Interview with Lance Turner

Lance Turner photo by Jaime Harmon
Lance Turner photo by Jaime Harmon

No.87

By Jesse Butcher

Lance Turner photo by Jaime Harmon
Lance Turner photo by Jaime Harmon

Lance Turner has exhibited in galleries and museums throughout the United States, including the Los Angeles Center for Digital Art in Los Angeles, CA; Memphis Brooks Museum of Art in Memphis, TN; the Visual Arts Center in Punta Gorda, FL; The Southern Nevada Museum of Art in Las Vegas, NV; The Farmington Museum of Art in Farmington, NM; and the Woodruff Arts Center and the Museum of Contemporary Art in Atlanta, GA.

His work was recently published in issue 118 of New American Paintings. Lance Turner was born in North Carolina in 1985. He graduated magna cum laude from Memphis College of Art with a BFA in Painting and Art History, and a MFA in Painting at Savannah College of Art and Design.

Number: How does the internet and pop culture or pop-culture nostalgia influence your practice?

Lance Turner: The internet tells me what I have to paint. I try to never paint the same thing, but I can’t paint simple images of things because it’s already on Google. I can’t call pictures of the sky or cats or my dinner art because it doesn’t aspire to anything more than the average Instagram post. I want to make work based on experience because it is really the only thing that communicates the sublime nature of having everything, including #psychedelic available for you on Tumblr.  Although, my life experience comes from growing up in the ‘90s and being a skateboarder, I like the pollution and slime that was in like half of the cartoons in the early ‘90s, and painting exploded faces and fuzzy noise came from my interest in skateboard graphics and making punk flyers.

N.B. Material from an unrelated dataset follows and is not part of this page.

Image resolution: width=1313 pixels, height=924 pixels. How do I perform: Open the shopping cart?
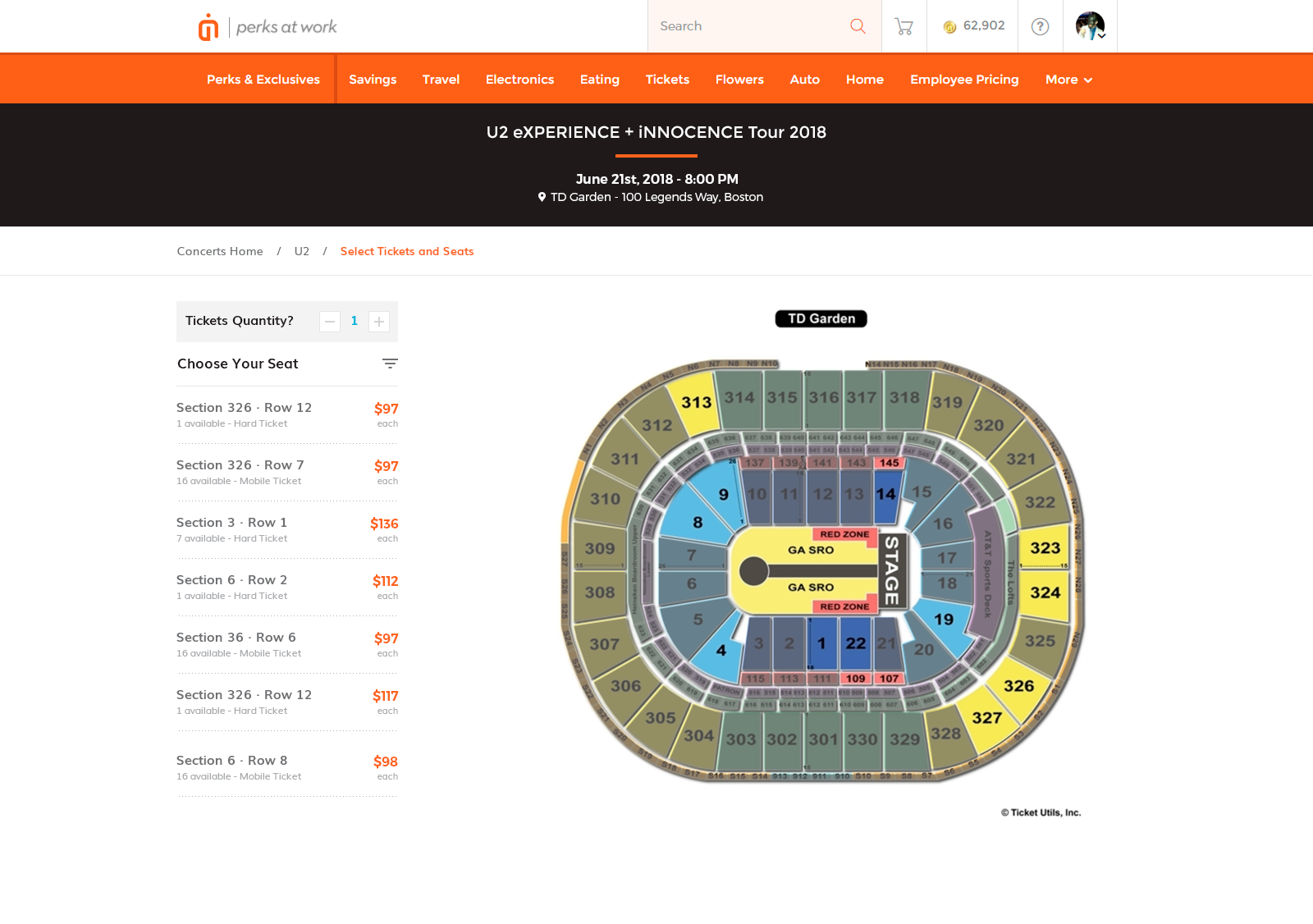pyautogui.click(x=904, y=26)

Lance Turner at Crosstown Arts
Lance Turner at Crosstown Arts

You’re about to start a new residency at Vermont Studio Center in November. At your recent residency at Crosstown Arts in Memphis—you were the first resident artist there—you created a fully immersive painted room. Are you planning on doing something similar in the new residency, or will you be using this opportunity as a chance to experiment in ways that you might not have been able to in your current studio?

Both. I have 4 feet of space to make work in right now, but want to make art that the viewer experiences. I really like making artwork that gives you a different experience by reimagining what a room is supposed to be. Crosstown definitely gave me the time and room to experiment with space and lighting. It was a great experience, and I really liked being motivated by having to make an art show at the end of the residency. I am going to the residency at the Vermont Studio Center, but it will likely not be work toward a big show at the end.

 Do you have any books, movies or music that you plan on inspiring the work you will make in your upcoming residency?

I just read a biography on Alan Turing. Turing was a code breaker and an inventor of computing machines in the 1940s. I also read a book on the algorithms that make the internet work. I have been working for a while on how paintings can incorporate systems to overlap imagery, and these two books are showing me a really interesting history of how very basic systems get manipulated to the point where I can send this encrypted email. I don’t know how it will influence my residency in Vermont. I think that time will be most beneficial if I figure out what I’m doing once the residency has started.

 Is there a question about your practice that you feel should be asked that has not been?

Yes. I don’t feel like I am restricted by a specific medium or intent. I cycle through ideas as I come up with questions to figure out.